Stop after the line containing "Service [tab] (1097, 1833)"; retype every line of the data before it exactly, starting from the first.

[Opening Dataset section]

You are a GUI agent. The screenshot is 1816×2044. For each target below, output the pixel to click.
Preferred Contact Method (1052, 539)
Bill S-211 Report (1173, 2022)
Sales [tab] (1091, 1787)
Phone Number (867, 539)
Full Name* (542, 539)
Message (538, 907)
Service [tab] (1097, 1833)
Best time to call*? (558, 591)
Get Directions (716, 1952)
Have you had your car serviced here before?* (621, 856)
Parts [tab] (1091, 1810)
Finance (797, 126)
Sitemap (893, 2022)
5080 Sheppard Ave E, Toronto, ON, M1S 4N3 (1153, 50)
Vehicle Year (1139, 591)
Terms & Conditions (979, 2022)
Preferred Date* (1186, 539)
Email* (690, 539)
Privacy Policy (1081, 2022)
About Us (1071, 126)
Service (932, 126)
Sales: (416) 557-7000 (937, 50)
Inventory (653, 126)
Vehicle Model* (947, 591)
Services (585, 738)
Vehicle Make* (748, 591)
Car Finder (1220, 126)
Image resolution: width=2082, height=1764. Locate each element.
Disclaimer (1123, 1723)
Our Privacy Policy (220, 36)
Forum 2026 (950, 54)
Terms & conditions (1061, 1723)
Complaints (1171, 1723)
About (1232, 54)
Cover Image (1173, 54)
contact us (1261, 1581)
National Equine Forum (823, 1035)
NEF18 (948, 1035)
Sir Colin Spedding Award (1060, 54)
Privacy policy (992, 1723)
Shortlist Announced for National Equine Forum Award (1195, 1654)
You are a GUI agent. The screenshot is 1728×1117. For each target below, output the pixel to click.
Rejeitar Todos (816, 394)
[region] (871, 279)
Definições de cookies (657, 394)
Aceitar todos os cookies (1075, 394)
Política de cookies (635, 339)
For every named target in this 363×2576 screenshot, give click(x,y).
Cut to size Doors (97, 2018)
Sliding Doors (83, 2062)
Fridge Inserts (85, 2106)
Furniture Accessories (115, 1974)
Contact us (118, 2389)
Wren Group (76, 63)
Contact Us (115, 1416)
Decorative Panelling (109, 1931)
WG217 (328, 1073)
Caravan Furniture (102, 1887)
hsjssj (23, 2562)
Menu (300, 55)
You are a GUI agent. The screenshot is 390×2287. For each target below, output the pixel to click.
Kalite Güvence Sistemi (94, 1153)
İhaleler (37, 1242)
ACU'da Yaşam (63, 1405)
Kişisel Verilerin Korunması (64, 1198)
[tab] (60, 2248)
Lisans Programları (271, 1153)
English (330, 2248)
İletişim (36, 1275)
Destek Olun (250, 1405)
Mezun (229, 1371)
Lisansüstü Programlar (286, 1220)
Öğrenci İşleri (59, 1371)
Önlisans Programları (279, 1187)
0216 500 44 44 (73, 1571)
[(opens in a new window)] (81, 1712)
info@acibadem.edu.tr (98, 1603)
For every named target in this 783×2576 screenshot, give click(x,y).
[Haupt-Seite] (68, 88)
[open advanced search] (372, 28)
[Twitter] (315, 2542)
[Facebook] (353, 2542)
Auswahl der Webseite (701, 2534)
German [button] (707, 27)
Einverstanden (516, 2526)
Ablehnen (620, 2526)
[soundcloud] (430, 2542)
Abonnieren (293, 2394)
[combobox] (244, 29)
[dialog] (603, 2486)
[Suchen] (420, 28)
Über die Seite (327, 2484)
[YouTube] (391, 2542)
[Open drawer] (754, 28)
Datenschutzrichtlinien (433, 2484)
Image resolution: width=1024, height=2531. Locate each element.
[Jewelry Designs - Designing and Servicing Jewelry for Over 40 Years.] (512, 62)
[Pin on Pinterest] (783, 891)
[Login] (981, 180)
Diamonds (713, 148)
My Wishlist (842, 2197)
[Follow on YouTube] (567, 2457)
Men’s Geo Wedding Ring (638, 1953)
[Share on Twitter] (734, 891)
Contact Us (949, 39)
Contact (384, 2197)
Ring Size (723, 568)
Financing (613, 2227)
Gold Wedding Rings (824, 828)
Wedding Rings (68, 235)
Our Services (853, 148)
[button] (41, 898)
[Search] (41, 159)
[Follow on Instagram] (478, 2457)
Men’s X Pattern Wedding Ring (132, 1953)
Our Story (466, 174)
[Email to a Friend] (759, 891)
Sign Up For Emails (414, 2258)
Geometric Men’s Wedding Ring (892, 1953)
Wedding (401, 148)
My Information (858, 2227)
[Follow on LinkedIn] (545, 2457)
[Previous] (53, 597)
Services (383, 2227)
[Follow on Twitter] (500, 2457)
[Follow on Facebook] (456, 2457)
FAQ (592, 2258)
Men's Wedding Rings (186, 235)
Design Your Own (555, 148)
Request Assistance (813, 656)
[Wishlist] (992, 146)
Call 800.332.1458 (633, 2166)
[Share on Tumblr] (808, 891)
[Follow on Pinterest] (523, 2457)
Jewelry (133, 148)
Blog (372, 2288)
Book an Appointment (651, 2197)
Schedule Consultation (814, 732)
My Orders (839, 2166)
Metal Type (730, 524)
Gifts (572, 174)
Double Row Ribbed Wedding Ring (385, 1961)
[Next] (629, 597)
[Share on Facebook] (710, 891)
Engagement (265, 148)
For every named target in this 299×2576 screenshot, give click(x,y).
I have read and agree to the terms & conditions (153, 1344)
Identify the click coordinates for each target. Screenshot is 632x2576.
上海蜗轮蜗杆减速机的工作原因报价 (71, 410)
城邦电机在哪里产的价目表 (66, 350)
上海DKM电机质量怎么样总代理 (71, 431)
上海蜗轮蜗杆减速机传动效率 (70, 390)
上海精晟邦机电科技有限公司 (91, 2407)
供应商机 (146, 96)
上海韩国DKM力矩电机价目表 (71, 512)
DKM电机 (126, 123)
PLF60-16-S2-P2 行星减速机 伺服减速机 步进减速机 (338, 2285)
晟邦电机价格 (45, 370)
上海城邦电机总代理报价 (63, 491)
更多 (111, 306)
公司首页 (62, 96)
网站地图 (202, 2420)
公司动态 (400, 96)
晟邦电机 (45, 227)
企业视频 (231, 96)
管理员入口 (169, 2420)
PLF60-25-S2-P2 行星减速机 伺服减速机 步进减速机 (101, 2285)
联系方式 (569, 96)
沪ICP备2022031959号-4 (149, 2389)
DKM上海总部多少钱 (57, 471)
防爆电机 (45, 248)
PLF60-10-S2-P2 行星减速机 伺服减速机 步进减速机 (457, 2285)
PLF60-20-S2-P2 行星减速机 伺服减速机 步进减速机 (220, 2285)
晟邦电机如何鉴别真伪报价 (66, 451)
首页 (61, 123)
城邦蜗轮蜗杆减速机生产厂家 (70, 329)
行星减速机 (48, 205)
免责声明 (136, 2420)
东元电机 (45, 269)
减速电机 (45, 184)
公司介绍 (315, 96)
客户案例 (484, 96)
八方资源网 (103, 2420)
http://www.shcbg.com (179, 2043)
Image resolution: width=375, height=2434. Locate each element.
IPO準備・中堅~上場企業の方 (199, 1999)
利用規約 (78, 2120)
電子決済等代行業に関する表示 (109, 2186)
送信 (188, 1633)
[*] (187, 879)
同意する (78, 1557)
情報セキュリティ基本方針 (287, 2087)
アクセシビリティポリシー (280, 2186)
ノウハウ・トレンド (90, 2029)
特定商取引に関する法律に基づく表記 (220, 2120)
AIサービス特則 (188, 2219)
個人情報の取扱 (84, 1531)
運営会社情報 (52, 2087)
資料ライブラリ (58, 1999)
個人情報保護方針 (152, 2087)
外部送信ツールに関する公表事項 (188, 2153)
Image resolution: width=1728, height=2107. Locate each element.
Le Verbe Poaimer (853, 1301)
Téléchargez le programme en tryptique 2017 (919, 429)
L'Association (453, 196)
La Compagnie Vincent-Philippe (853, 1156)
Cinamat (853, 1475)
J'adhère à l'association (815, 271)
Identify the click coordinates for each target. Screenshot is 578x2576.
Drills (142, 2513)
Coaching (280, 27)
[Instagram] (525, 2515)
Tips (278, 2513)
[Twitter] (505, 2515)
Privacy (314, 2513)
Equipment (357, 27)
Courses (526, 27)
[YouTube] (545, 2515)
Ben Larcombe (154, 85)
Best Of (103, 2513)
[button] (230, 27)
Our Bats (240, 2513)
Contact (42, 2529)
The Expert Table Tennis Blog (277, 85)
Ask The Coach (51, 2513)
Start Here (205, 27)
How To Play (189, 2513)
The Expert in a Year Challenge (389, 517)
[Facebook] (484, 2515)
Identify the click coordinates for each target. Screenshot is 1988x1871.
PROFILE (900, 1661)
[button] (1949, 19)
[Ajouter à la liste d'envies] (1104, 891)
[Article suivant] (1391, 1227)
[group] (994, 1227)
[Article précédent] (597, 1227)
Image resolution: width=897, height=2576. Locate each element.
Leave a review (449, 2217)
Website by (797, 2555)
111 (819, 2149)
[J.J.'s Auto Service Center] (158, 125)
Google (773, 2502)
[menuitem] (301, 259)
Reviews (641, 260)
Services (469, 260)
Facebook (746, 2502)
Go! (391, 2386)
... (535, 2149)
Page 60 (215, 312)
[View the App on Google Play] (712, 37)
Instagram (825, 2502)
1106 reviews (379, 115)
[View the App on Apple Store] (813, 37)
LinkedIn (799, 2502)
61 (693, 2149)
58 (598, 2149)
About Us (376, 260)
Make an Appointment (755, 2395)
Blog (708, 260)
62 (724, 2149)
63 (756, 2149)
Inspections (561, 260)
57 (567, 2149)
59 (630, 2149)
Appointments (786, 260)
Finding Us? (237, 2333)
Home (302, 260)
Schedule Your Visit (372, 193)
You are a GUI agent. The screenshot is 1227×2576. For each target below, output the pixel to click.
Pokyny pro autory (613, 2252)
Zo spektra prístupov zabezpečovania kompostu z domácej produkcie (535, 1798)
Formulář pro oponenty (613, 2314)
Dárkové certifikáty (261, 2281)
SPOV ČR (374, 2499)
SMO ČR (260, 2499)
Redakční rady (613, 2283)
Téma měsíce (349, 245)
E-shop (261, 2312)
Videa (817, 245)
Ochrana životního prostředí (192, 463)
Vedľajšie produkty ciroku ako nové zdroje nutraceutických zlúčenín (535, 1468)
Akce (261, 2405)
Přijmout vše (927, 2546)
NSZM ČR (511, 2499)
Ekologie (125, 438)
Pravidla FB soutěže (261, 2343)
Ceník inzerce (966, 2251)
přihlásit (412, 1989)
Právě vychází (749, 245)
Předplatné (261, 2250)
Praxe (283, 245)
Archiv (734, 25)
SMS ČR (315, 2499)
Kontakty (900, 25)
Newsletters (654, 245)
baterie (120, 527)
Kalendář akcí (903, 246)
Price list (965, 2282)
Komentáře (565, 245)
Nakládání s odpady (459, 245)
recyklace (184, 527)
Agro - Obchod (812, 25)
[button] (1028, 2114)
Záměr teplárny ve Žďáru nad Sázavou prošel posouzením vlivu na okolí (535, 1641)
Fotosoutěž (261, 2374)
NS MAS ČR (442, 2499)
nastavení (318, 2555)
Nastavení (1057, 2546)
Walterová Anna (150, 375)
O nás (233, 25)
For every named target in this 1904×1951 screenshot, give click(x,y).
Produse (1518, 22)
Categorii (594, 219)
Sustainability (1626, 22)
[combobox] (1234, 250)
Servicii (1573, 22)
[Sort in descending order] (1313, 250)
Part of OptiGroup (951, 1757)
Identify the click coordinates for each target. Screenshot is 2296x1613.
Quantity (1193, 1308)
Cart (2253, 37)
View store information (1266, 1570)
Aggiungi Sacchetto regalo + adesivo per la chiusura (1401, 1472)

[Closing Dataset section]

Exercise solution:
You are a GUI agent. The screenshot is 1816×2044. For each target below, output the pixel to click.
Preferred Contact Method (1052, 539)
Bill S-211 Report (1173, 2022)
Sales [tab] (1091, 1787)
Phone Number (867, 539)
Full Name* (542, 539)
Message (538, 907)
Service [tab] (1097, 1833)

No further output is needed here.